The pen pal component of the project creates an “audience” which motivates students because they know their partners will be reading what they write, and they are responsible for reading and commenting on their partners’ pages. Teacher Azizah Sumner of John Baker Elementary agreed to participate in RiverXchange for many reasons. “I saw it as a great opportunity to address many areas in my curriculum at once–social studies, science, writing, and technology. RiverXchange also seemed like a good way to expose students to water issues they need to be aware of to be informed, responsible citizens. RiverXchange closely aligns with my teaching goals…I can frequently reference RiverXchange in various lessons, which makes the lesson more meaningful for the students,” she said.

As the year progresses, students build upon concepts they have learned to form a broad understanding of the water resource issues in their area. They get to examine many aspects of the river in their own back yard, and take pride in sharing their knowledge of their local river ecosystem. The project enables students located in vastly different geographical locations the unique opportunity to see and hear each other, ask questions, and share personal experiences about water resource issues in their communities. Students gain a broader understanding of the importance of a river to human life by learning from their peers about another watershed and comparing it with their own. A goal for organizers is that participants will be motivated to take action to protect local water resources.

“We are learning about our watershed and how what we do impacts it greatly, said Navajo Elementary teacher Angela Durham. “We started a recycling program at Navajo and the students pick-up the teachers’ tubs and have seen how much paper we are recycling versus throwing it into a dump site. It has impacted how we use water and other resources at school, as well as in our homes. Our campus is also cleaner because we pick up trash as we walk to our destinations (cafeteria, gym, art class, etc.). It has enlightened us and makes us feel like we can make a difference.”

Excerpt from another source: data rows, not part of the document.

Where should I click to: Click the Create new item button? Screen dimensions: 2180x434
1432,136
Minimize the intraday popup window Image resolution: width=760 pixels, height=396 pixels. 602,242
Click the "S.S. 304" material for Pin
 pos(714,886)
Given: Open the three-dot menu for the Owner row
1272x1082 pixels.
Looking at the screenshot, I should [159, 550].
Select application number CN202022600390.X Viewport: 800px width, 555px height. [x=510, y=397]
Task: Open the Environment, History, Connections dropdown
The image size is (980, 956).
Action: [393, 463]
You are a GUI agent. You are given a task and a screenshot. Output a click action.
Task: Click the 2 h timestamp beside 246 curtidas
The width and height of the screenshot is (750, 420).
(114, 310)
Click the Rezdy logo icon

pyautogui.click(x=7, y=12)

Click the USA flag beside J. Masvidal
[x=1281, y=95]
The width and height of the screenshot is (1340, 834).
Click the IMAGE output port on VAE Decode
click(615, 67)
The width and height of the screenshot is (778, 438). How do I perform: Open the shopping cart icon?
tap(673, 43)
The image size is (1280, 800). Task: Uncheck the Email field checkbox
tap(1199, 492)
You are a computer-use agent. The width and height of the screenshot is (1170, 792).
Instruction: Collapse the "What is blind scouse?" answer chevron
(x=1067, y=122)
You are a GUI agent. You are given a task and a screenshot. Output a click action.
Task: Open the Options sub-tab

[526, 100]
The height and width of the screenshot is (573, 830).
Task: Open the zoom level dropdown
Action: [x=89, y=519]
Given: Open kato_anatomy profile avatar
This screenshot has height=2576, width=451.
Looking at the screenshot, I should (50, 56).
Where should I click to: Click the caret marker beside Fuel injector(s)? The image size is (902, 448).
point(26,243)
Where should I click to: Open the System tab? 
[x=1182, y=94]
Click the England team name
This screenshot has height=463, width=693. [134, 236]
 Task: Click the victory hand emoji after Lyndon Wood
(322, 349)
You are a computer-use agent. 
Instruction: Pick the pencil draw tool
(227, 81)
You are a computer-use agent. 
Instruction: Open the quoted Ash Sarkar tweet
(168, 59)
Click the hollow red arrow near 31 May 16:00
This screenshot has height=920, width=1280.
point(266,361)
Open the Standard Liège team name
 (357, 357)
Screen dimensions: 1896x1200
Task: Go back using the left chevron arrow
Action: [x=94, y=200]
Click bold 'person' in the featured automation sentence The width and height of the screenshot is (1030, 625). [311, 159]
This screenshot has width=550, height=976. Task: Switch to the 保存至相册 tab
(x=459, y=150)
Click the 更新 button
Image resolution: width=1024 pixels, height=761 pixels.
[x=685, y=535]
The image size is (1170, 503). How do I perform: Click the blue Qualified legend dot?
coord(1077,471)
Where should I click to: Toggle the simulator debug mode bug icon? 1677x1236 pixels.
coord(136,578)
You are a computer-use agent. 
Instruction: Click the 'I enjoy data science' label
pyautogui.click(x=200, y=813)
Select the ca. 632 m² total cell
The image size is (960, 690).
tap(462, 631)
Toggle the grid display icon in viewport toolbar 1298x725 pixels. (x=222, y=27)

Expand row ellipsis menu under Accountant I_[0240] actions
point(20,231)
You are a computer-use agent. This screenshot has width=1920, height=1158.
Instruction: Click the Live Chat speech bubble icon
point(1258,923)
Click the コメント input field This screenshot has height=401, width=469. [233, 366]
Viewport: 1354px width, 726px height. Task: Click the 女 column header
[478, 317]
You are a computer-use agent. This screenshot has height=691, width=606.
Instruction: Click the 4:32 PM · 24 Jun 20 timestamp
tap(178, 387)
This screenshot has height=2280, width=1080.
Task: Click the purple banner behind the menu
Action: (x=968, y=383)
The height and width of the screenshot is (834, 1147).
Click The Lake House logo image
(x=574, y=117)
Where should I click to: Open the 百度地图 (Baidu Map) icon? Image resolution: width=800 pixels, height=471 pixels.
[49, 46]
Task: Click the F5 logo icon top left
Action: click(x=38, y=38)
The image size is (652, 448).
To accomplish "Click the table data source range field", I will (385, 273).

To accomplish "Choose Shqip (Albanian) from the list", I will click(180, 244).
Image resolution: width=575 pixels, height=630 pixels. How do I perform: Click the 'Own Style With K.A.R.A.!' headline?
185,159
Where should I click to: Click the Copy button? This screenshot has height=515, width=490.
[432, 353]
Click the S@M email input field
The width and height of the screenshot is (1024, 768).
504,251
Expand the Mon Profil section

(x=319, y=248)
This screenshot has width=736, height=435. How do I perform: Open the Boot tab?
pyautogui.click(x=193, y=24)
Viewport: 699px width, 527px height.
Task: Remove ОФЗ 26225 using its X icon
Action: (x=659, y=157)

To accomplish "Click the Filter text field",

For teacher Allison Stansbury of Holy Ghost Catholic School, the various components of the project – presenters, pen pals, formal and informal assessment — help her determine her students’ level of mastery of science content like never before. When asked what she and her students are getting out of the project, she immediately responded, “I have learned that students can be held to extremely high standards of learning – and that the application of that learning prepares them to be environmentally aware future citizens.”

For the members of MRGSQT, RiverXchange offers a unique opportunity to help our youngest citizens learn the basics about stormwater pollution — and what they can do to “Keep the Rio Grand.”